Aim: Create a Portable Image Classifier using tensorflow.
Theory: Classification: In the process of data mining, large data sets are first sorted, then patterns are identified and relationships are established to perform data analysis and solve problems. Classification: It is a Data analysis task, i.e. the process of finding a model that describes and distinguishes data classes and concepts. Classification is the problem of identifying to which of a set of categories (subpopulations), a new observation belongs to, on the basis of a training set of data containing observations and whose category membership is known.

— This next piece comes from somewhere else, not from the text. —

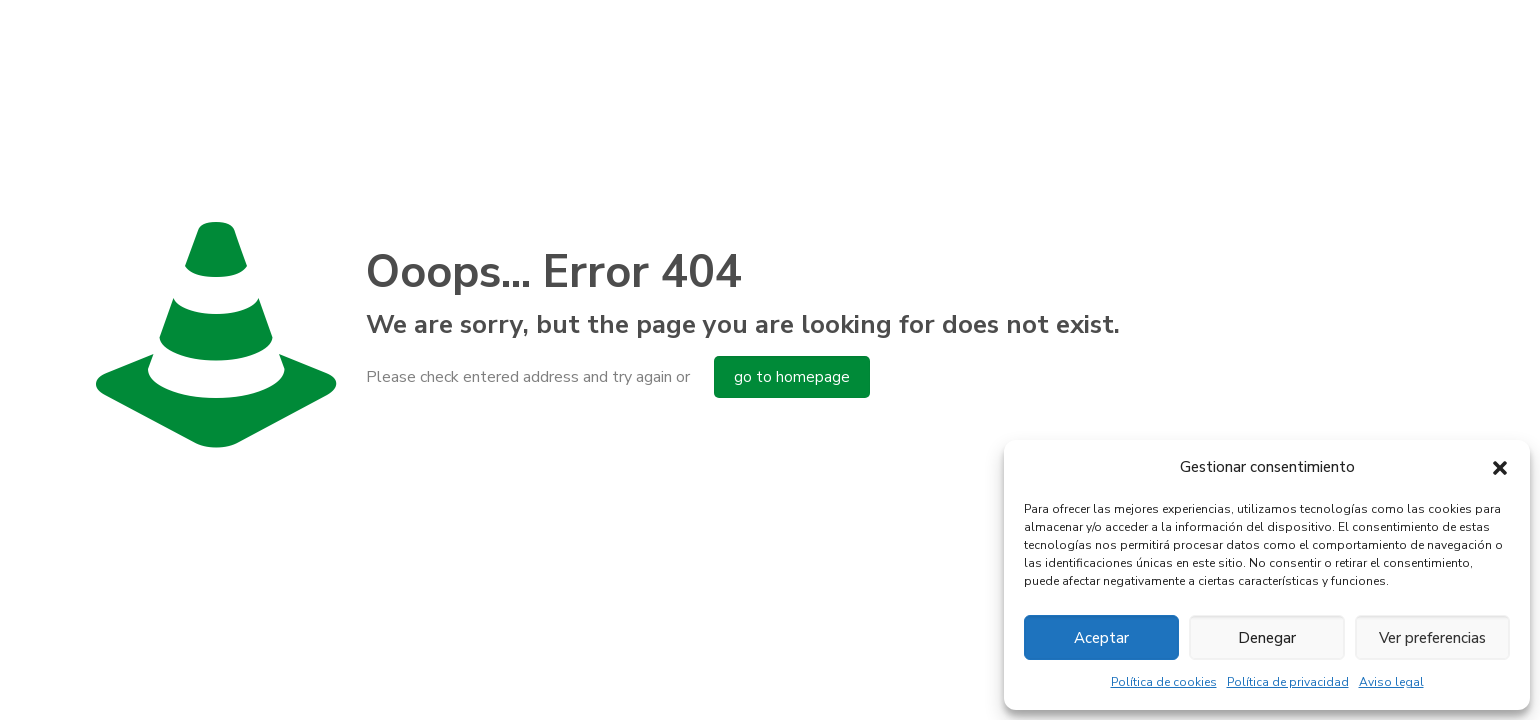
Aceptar (1101, 638)
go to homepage (792, 377)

Applications of Classification: ● Credit Card Fraud Detection:You have to Classify the transactions into valid and fraud cases so that the customers of credit card companies are not charged for items that they did not purchase ● Fake News Detection: With the growth of social media platforms, the spread of fake news is also very rapid. The task is to use a text classification approach to create an ML model that will differentiate between real and fake news. ● Email Spam Classification:Email Spam Detection is perhaps one of the most popular document classification tasks for beginners. This dataset has two columns. The first one is labeled either or spam which is a fancy way of saying whether the email is spam or not. The next columns contain email text based on which we will be classifying our emails. So, the task in this dataset will be to classify the emails into spam or not spam.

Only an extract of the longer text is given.